[GIVEN RECORDS Boundary: Start]
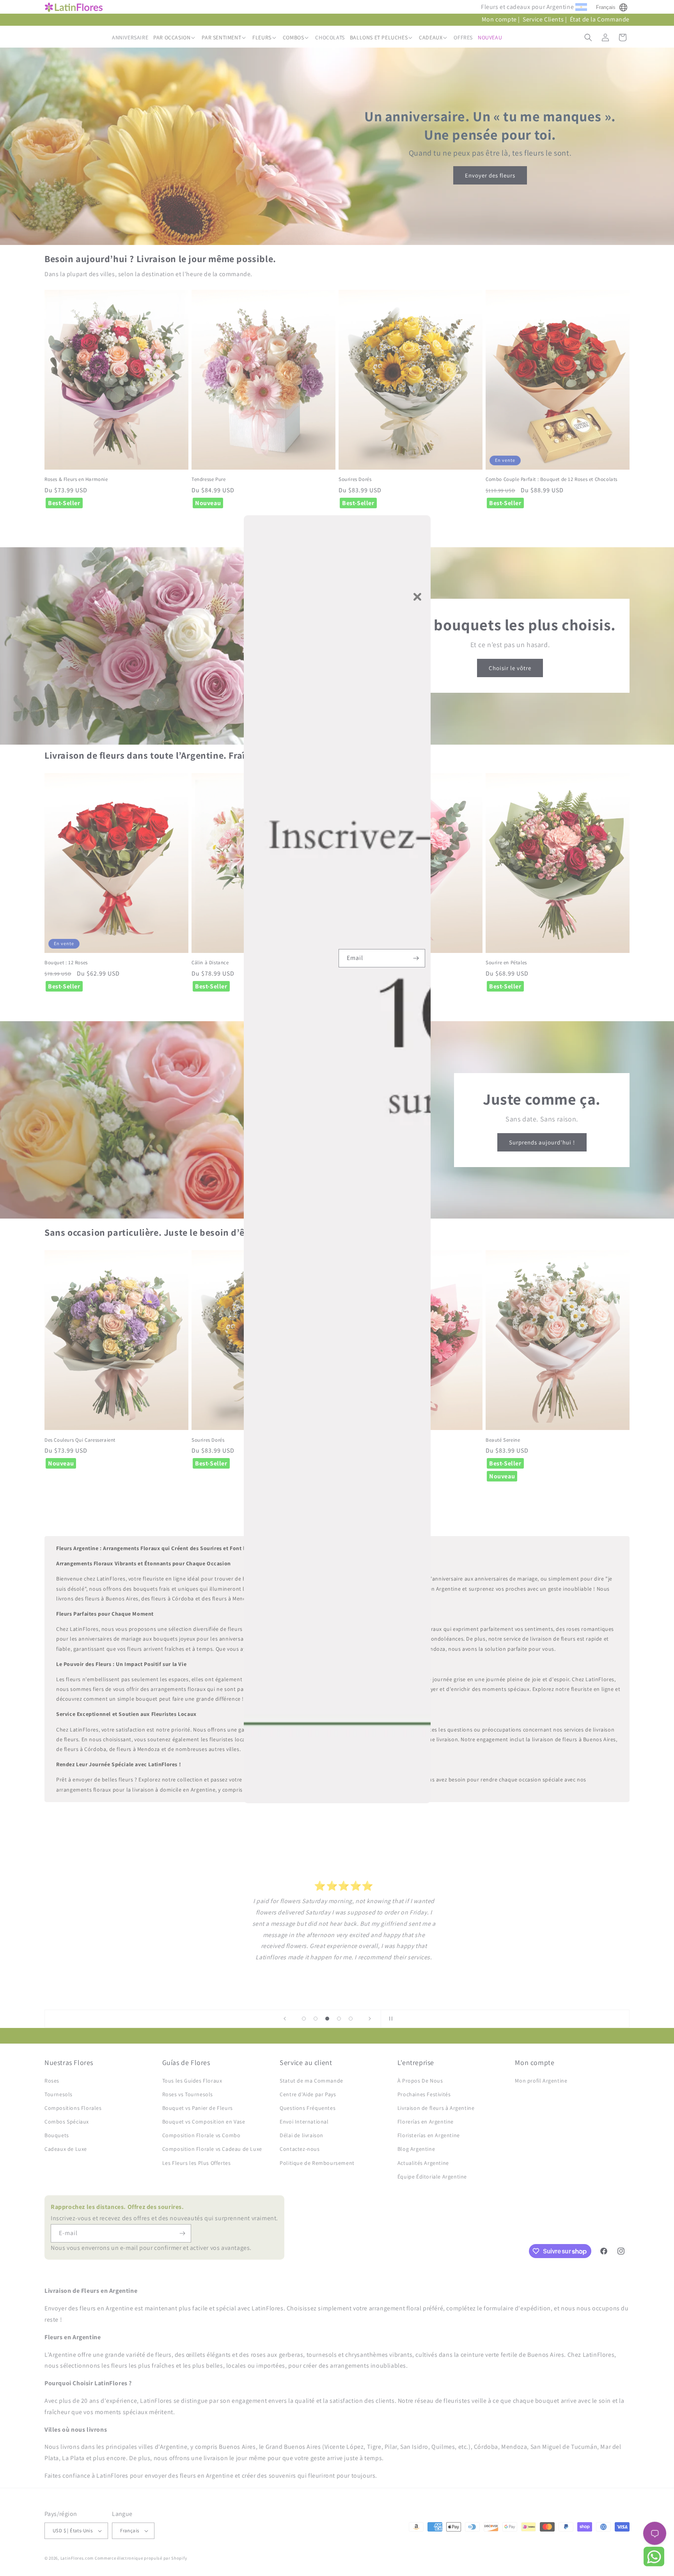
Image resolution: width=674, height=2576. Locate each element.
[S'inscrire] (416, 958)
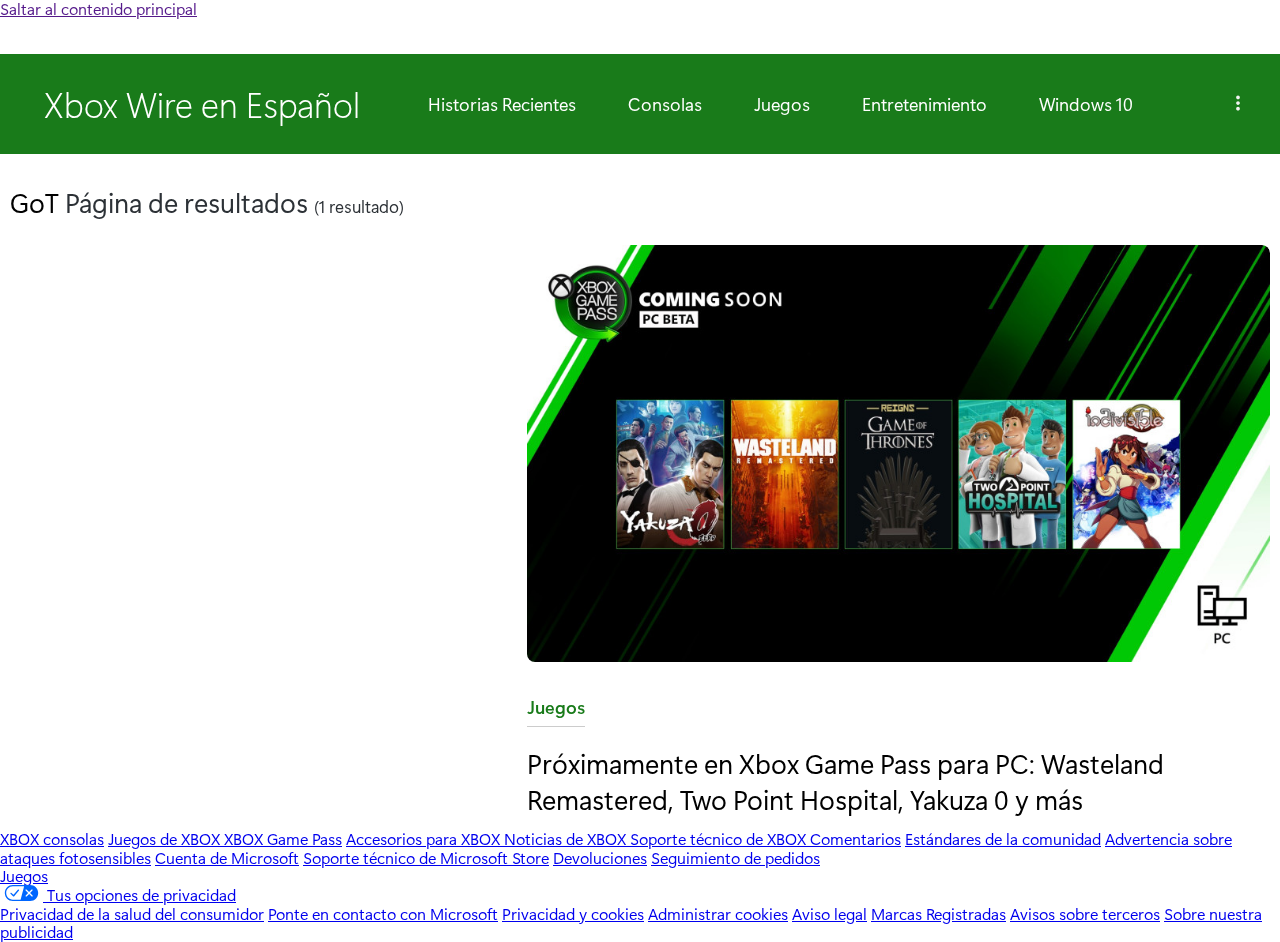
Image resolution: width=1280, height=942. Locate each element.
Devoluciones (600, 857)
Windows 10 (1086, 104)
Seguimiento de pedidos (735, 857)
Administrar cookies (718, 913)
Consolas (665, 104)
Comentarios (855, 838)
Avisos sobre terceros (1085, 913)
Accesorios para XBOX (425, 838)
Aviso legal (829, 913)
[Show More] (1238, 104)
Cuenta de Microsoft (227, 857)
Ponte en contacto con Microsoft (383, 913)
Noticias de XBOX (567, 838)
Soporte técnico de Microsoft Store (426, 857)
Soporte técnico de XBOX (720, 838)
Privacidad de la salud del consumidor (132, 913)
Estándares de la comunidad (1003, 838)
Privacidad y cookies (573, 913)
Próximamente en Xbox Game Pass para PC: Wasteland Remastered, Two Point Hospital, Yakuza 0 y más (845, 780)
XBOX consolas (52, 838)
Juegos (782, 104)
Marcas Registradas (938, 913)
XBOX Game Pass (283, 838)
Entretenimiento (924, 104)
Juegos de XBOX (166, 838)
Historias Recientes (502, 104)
[GIVEN RECORDS Boundary: End]
[GIVEN RECORDS Boundary: Start]
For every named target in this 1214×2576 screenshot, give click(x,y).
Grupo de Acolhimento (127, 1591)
[GIVEN RECORDS Boundary: End]
• **WORK TO BE COMPLETED**
Copy the lines above exactly, starting at the one with "Image resolution: width=674, height=2576." and ending at the one with "Historias Recientes (502, 104)", both included. Leave out any pictures and add nothing else.

• **YOUR RESPONSE**
Image resolution: width=674, height=2576. Locate each element.
[S'inscrire] (416, 958)
Image resolution: width=1280, height=942. Locate each element.
Devoluciones (600, 857)
Windows 10 (1086, 104)
Seguimiento de pedidos (735, 857)
Administrar cookies (718, 913)
Consolas (665, 104)
Comentarios (855, 838)
Avisos sobre terceros (1085, 913)
Accesorios para XBOX (425, 838)
Aviso legal (829, 913)
[Show More] (1238, 104)
Cuenta de Microsoft (227, 857)
Ponte en contacto con Microsoft (383, 913)
Noticias de XBOX (567, 838)
Soporte técnico de Microsoft Store (426, 857)
Soporte técnico de XBOX (720, 838)
Privacidad de la salud del consumidor (132, 913)
Estándares de la comunidad (1003, 838)
Privacidad y cookies (573, 913)
Próximamente en Xbox Game Pass para PC: Wasteland Remastered, Two Point Hospital, Yakuza 0 y más (845, 780)
XBOX consolas (52, 838)
Juegos (782, 104)
Marcas Registradas (938, 913)
XBOX Game Pass (283, 838)
Entretenimiento (924, 104)
Juegos de XBOX (166, 838)
Historias Recientes (502, 104)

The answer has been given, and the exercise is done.